[Opening Provided passage section]
Backstage at the National Opera of Kiev, Sergei Polunin holds an unmarked vial of liquid up at the camera. "For my heart," he says with an impish smile, then knocks its contents back in one gulp. He's dressed in a Romantic-period costume – a peasant vest, chiffon sleeves, tights and dramatic makeup – but his mind is in an altogether different era. "I hear this was made for the U.S. Army," he says after drinking a second vial. "I won't even remember the performance. … In a bit, I will get so high."
Cue Black Sabbath's Iron Man blaring in the background as the camera tracks Polunin through the theatre's corridors to a leaping entrance on stage.
It's an ominous beginning for Steve Cantor's Dancer, a documentary about the Ukrainian-born "bad boy" of the ballet world who became the Royal Ballet's youngest principal dancer in 2009 at the age of 19. In London, Polunin consistently received rave reviews for his performances. He was also known for his numerous tattoos and erratic behaviour, boasting of onstage drug use and tweeting about after-hours partying in an industry typically thought to be abstinent and restrained. After merely two years with one of the world's most prestigious companies, Polunin announced he was tired of dancing and quit.
[Closing Provided passage section]
(Using the information):
1. Print the stretch of the passage about Sergei Polunin from "Cue Black Sabbath's" through "dancing and quit.".
2. According to the passage about Sergei Polunin, at what age did he become the Royal Ballet's youngest principal dancer?
[Opening Given records section]
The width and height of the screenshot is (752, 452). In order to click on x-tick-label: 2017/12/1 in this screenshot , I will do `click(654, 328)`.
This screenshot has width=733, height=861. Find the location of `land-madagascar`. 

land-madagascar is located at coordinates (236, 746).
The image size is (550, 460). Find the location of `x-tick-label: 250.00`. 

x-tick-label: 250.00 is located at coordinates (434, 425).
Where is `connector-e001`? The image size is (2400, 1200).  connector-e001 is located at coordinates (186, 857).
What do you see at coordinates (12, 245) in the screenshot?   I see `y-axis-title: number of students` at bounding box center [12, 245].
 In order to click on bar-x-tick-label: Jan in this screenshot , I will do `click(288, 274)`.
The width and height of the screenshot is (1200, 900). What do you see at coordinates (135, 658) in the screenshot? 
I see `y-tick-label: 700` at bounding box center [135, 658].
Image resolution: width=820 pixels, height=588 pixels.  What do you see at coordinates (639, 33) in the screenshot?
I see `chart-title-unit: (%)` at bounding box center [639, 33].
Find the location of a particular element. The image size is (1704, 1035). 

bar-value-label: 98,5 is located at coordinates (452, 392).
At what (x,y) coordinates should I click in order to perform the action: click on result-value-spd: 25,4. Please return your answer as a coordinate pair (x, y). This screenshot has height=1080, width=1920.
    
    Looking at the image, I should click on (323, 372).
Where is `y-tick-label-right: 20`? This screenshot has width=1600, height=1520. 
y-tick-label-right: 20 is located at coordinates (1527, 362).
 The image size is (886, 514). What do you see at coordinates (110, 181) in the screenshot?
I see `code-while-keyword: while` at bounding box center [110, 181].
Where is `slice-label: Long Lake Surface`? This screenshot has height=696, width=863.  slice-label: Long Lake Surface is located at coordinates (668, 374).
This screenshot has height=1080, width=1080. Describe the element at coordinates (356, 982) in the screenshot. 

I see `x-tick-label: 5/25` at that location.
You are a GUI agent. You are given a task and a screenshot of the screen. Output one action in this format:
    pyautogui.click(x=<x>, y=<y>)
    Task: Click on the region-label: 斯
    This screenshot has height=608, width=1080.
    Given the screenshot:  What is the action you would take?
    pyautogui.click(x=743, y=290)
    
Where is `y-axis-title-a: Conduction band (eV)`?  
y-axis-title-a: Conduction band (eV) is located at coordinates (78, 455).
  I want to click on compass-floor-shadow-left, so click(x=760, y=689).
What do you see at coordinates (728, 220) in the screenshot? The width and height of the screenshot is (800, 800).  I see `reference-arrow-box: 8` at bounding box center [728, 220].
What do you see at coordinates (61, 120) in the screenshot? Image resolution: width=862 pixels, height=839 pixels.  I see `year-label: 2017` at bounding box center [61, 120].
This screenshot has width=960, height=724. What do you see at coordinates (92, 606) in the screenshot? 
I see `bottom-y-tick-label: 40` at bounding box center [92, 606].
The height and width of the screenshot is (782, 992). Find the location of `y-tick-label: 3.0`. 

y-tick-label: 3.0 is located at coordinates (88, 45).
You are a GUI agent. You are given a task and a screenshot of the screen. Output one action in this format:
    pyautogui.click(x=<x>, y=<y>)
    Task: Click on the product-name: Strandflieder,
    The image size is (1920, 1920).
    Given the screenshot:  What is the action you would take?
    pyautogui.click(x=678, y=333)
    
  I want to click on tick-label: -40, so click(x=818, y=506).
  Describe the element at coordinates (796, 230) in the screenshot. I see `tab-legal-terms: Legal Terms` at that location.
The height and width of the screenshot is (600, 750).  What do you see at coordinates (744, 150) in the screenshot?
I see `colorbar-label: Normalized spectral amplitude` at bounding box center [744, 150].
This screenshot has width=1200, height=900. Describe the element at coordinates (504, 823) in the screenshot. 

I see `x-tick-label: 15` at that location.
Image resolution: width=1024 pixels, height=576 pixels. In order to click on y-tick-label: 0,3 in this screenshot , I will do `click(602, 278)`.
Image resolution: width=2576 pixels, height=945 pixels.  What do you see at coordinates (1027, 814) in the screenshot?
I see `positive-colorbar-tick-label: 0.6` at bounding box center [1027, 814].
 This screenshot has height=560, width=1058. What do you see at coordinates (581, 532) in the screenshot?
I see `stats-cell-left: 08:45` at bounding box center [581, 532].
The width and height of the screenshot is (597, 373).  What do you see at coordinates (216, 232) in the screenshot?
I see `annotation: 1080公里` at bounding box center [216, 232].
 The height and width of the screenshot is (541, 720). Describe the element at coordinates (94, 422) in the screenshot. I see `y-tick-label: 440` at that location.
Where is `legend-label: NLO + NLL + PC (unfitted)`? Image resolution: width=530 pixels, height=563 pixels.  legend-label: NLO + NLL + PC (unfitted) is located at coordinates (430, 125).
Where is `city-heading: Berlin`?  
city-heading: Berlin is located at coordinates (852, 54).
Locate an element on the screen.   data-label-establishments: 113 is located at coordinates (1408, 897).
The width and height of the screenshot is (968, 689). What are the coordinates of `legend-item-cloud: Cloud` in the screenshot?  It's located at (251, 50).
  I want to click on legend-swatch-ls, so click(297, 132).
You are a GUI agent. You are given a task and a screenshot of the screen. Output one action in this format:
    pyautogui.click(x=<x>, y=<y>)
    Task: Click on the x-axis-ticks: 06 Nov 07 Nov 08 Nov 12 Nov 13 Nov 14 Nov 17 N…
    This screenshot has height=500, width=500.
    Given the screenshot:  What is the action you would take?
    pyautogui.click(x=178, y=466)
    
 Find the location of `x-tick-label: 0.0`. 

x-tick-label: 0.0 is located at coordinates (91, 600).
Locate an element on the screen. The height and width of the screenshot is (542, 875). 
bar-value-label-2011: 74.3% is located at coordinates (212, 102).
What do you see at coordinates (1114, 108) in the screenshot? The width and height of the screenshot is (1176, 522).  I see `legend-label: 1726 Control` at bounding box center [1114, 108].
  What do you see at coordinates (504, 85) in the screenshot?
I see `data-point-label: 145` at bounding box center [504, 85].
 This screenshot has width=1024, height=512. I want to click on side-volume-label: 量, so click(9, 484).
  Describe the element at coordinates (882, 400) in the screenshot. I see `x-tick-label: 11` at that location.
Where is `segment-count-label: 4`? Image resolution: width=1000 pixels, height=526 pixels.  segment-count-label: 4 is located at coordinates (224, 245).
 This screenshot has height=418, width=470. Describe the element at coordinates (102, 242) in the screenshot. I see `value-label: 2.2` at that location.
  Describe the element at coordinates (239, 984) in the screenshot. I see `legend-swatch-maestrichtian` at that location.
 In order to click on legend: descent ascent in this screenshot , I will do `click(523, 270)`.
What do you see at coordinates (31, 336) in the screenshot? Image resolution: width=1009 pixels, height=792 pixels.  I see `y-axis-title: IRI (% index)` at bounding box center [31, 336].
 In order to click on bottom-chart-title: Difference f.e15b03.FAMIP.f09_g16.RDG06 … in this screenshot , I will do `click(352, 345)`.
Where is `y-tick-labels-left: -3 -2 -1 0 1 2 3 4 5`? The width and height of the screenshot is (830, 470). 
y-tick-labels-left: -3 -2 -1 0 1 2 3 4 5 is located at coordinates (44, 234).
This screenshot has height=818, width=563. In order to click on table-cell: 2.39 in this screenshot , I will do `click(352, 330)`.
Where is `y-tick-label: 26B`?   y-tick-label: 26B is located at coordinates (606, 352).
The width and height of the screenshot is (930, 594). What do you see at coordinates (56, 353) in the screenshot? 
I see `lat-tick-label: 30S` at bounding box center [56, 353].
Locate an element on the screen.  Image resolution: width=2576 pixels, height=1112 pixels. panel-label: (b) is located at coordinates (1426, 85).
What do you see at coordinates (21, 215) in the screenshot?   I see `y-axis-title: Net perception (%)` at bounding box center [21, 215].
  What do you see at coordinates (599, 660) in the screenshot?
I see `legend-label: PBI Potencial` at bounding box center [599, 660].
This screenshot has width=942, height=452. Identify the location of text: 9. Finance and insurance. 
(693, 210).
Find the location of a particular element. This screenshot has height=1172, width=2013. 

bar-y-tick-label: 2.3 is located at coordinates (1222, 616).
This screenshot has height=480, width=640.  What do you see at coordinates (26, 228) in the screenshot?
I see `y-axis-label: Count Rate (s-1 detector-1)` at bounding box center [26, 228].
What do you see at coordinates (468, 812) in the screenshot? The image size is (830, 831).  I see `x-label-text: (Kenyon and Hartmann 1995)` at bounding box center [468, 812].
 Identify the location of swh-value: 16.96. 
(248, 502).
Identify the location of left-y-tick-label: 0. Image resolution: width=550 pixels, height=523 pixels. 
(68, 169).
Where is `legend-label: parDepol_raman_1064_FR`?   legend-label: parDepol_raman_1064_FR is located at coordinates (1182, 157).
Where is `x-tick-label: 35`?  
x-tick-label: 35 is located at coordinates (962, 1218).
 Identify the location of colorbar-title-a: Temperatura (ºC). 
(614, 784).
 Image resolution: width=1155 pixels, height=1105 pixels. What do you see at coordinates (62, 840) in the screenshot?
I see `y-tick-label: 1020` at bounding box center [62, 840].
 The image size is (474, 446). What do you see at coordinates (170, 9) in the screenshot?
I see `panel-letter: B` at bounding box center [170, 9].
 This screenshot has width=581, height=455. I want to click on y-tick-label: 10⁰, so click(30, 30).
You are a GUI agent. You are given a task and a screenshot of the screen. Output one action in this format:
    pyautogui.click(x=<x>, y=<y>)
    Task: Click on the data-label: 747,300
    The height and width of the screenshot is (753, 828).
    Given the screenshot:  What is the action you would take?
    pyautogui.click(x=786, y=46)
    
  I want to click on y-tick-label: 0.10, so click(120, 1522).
[Closing Given records section]
(Responses by item number):
1.
Cue Black Sabbath's Iron Man blaring in the background as the camera tracks Polunin through the theatre's corridors to a leaping entrance on stage.
It's an ominous beginning for Steve Cantor's Dancer, a documentary about the Ukrainian-born "bad boy" of the ballet world who became the Royal Ballet's youngest principal dancer in 2009 at the age of 19. In London, Polunin consistently received rave reviews for his performances. He was also known for his numerous tattoos and erratic behaviour, boasting of onstage drug use and tweeting about after-hours partying in an industry typically thought to be abstinent and restrained. After merely two years with one of the world's most prestigious companies, Polunin announced he was tired of dancing and quit.

2. At the age of 19.